An optimized skin tissue dissociation protocol for single-cell RNA sequencing analysis

Researchers from the University of Zurich present an optimized dissociation protocol for preparing high-quality skin cell suspensions for in-depth single-cell RNA-sequencing (scRNA-seq) analysis of fresh and cultured human skin. This protocol enabled the isolation of a consistently high number of highly viable skin cells from small freshly dissociated punch skin biopsies, which the researchers use for scRNA-seq studies. They recapitulated not only the main cell populations of existing single-cell skin atlases, but also identified rare cell populations, such as mast cells. Furthermore, they effectively isolated highly viable single cells from ex vivo cultured skin biopsy fragments and generated a global single-cell map of the explanted human skin. The quality metrics of the generated scRNA-seq datasets were comparable between freshly dissociated and cultured skin. Overall, by enabling efficient cell isolation and comprehensive cell mapping, this skin dissociation-scRNA-seq workflow can greatly facilitate scRNA-seq discoveries across diverse human skin pathologies and ex vivo skin explant experimentations.

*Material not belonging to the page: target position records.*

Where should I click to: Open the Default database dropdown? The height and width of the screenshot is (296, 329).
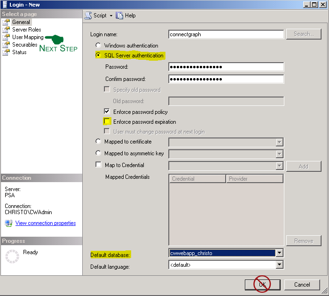pyautogui.click(x=280, y=253)

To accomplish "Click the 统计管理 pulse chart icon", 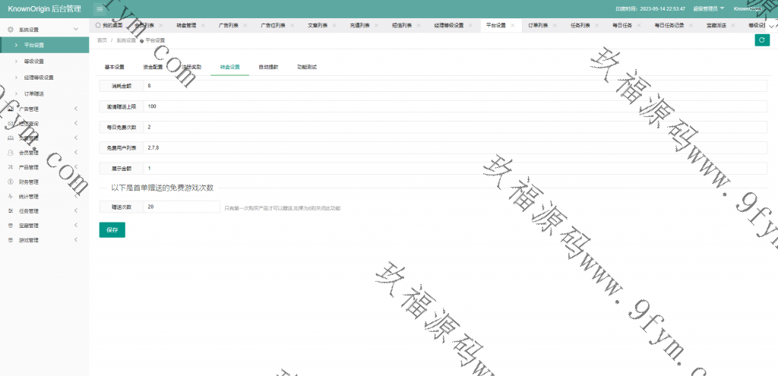I will tap(11, 196).
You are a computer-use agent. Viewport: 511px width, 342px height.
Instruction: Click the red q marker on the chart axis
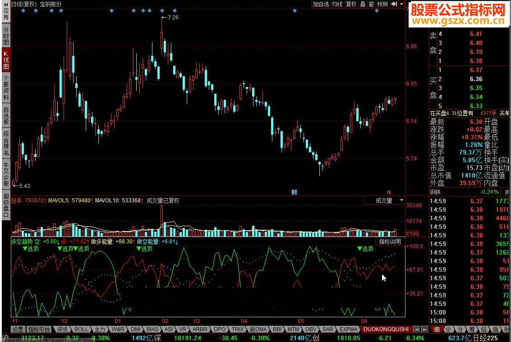389,192
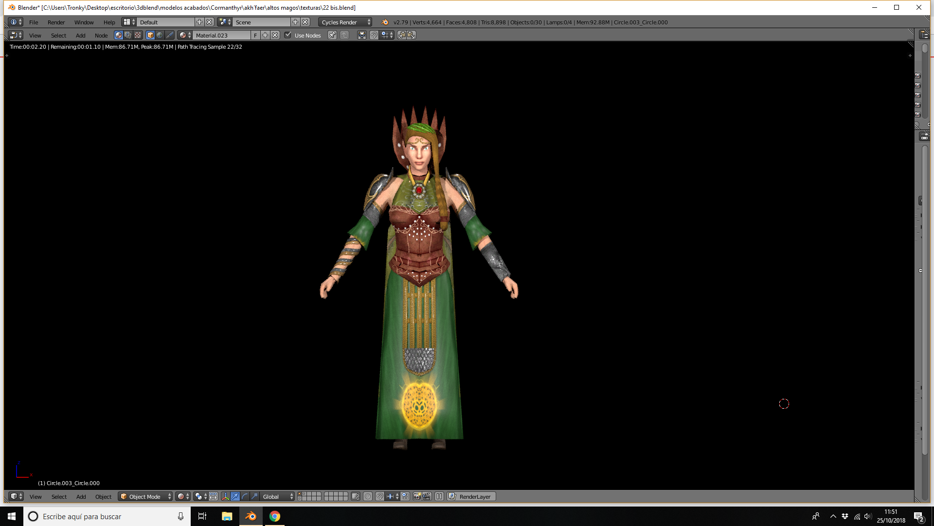Open the Node menu in node editor

pos(101,35)
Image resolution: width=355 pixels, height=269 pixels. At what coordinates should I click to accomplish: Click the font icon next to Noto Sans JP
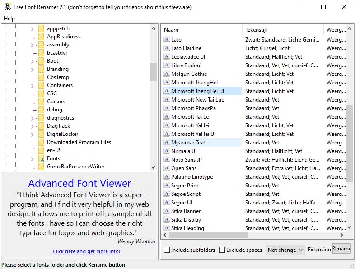coord(166,160)
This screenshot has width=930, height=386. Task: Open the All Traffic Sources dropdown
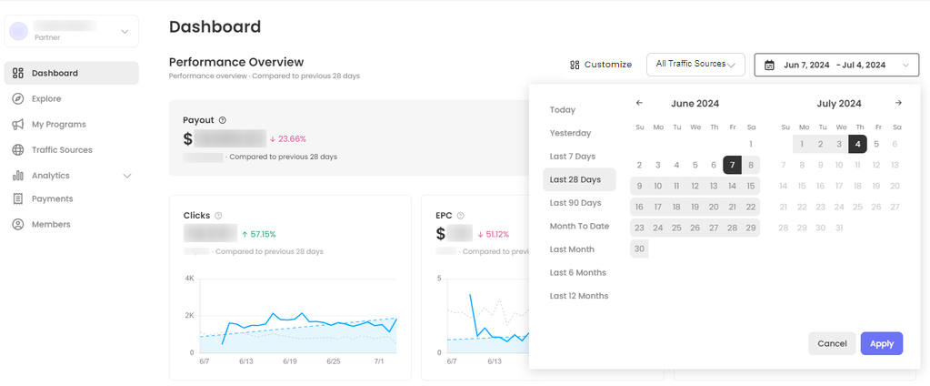coord(695,65)
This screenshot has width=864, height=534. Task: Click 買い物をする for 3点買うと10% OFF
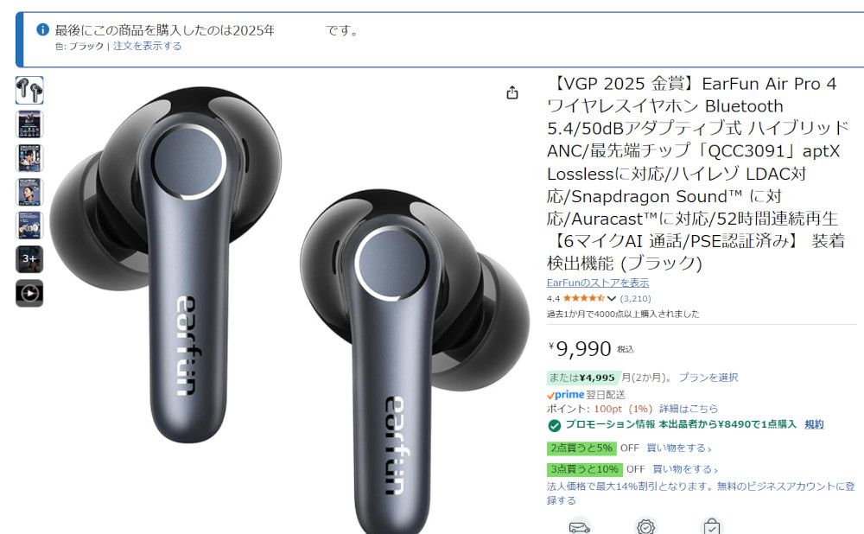click(685, 469)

Optimized skin dissociation protocol

(A) Graphic representation of the principal steps of our optimized skin dissociation protocol. (B) Number and viability of isolated skin cells from freshly processed skin biopsies. Shown is median.

Burja B, Paul D, Tastanova A et al. (2022) An Optimized Tissue Dissociation Protocol for Single-Cell RNA Sequencing Analysis of Fresh and Cultured Human Skin Biopsies. Front Cell Dev Biol [Epub ahead of print]. [article]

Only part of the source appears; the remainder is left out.